» Material provided:
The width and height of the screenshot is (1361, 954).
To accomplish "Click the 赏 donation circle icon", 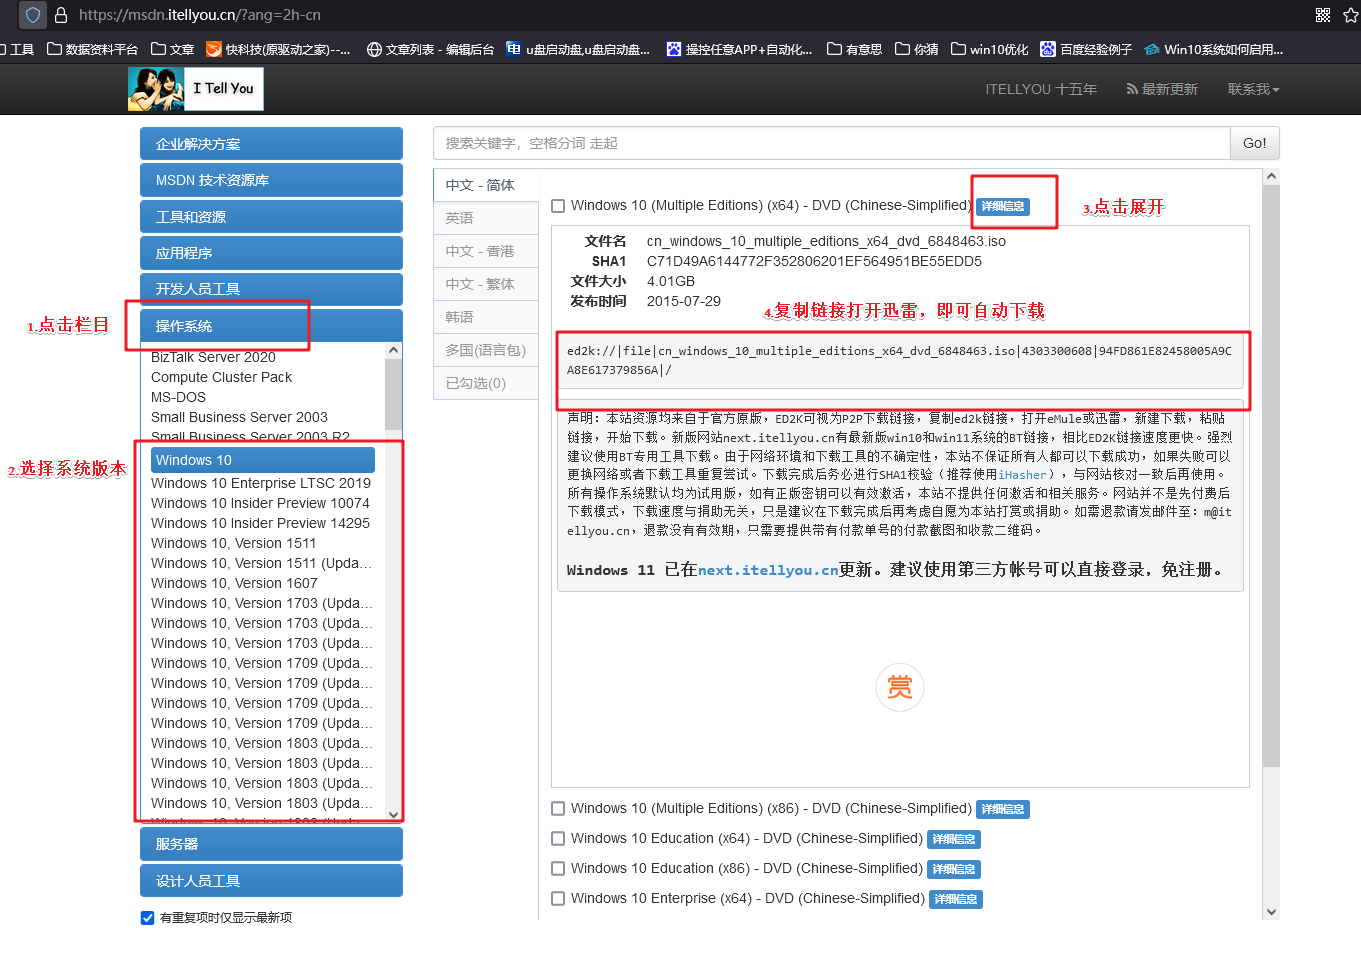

---

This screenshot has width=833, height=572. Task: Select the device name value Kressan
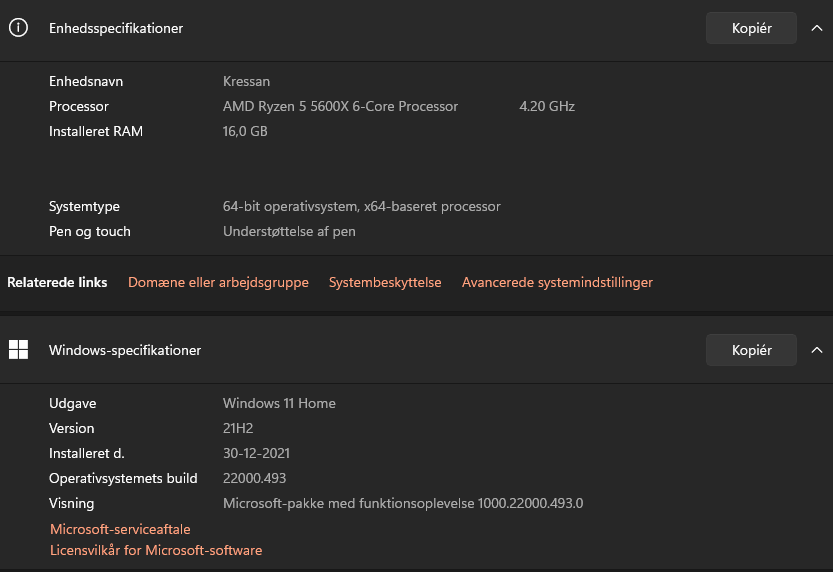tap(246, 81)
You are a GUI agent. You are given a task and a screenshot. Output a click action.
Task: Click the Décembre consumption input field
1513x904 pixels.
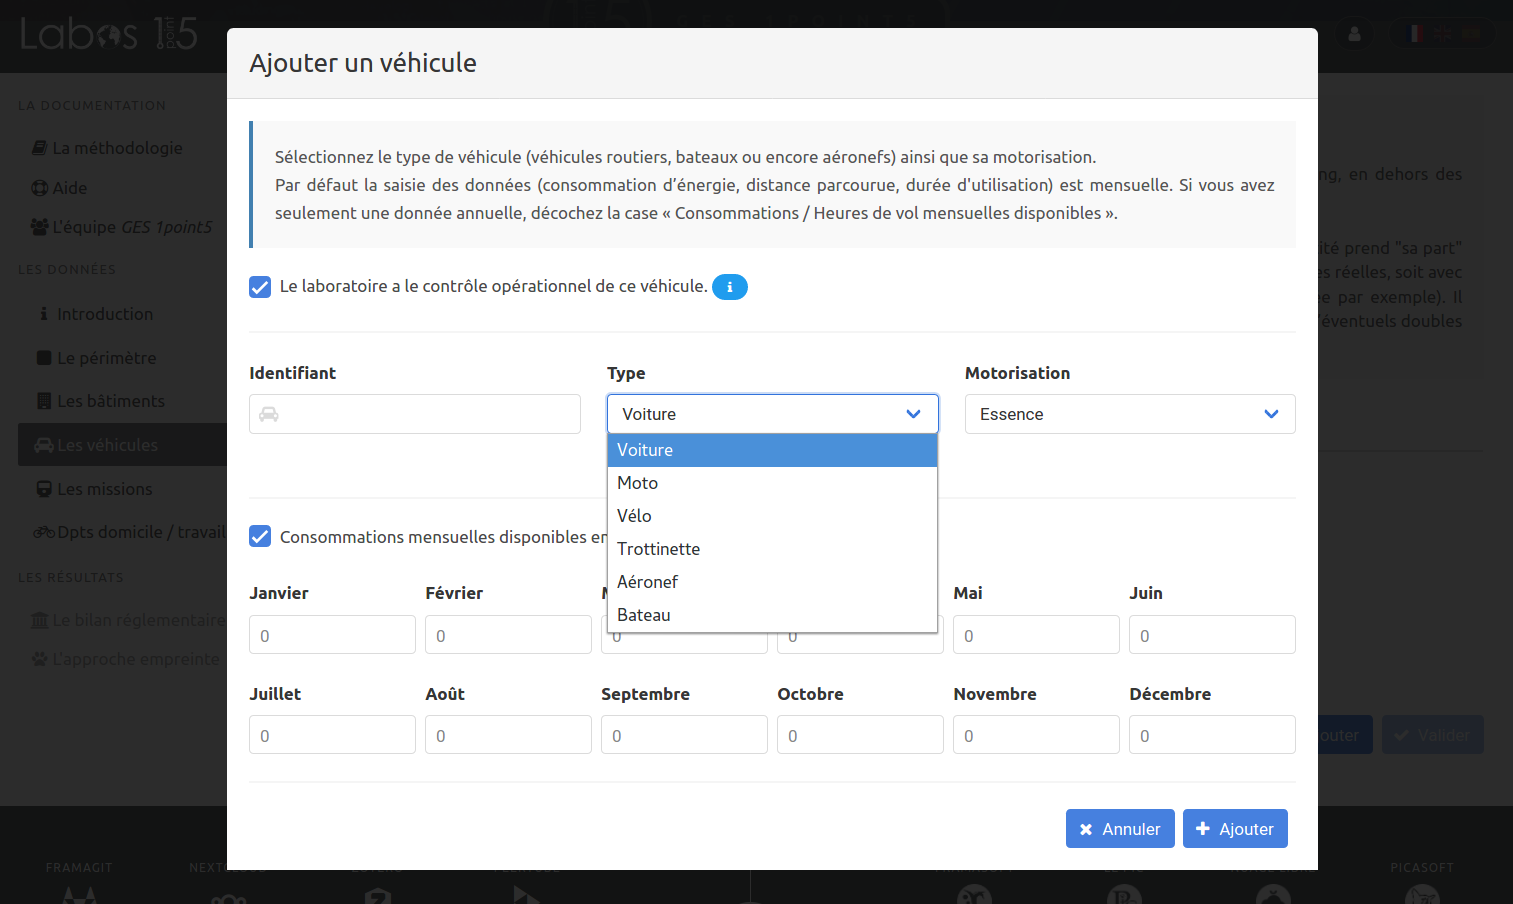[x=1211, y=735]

» Exercise description:
From the records above, copy exactly the lines starting at the one with "The width and" and ending at the one with "the 赏 donation", and no others. Pictures stay out.

» Solution to the exercise:
The width and height of the screenshot is (1361, 954).
To accomplish "Click the 赏 donation circle icon", 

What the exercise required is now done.